転んでもタダでは
このエッセイのタイトルは「パンツがえらいことになりまして...」である。ファンは読む前から期待を高めるほかない。コンビニでの品選びからトイレ着替えに至るクライマックスは、おとぼけあり、自虐ありの室井ワールド。男物のトランクスを隠そうとTシャツを穿く場面は、個室での行為とはいえ鬼気迫るものがある。人間、困ったときはとんでもないことを思いつくものだ。それを丸ごと書いてしまう豪胆も彼女らしい。
身辺雑記のコラムを連載していると、つい「書ける材料」を探して生活することになる。私の場合、あまり強そうでない男が絡んでくるとか、外国人に道を聞かれるとか、手ごろなハプニングが我が身に降りかかって来ないかという、淡い期待を常に抱えていた。
いつだったか、新橋で立ち食いそばをすすっていたら突然電気が消えた。

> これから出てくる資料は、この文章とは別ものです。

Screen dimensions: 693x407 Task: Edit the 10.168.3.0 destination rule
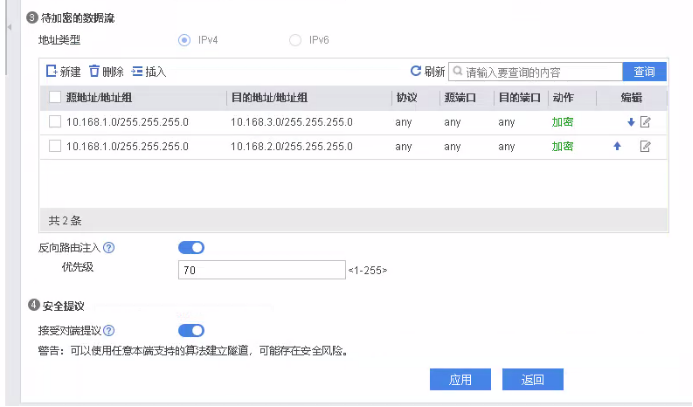pyautogui.click(x=646, y=122)
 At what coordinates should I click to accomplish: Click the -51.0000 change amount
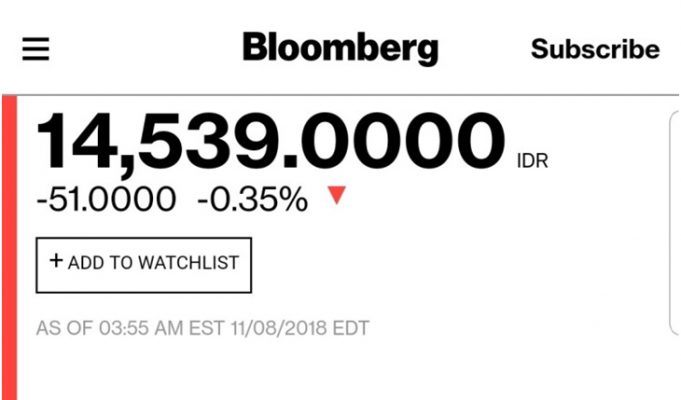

昼間だから店内が薄暗くなっただけだが、巨大な炊飯器二つをオフにし、店頭の券売機を素早く立ち上げた店長の行動が印象的だった。電源が落ちた場合、復旧には優先順位があるらしい。この体験、2011年の震災後、節電や計画停電についてのコラムに使った。
室井さんはずっと自然体だろうが、トイレで着替えつつ、あるいはコーヒーでひと息つきながら、どう書けるかを考えていたのではないか。
転んでもタダでは起きない。ライターという仕事の性(さが)である。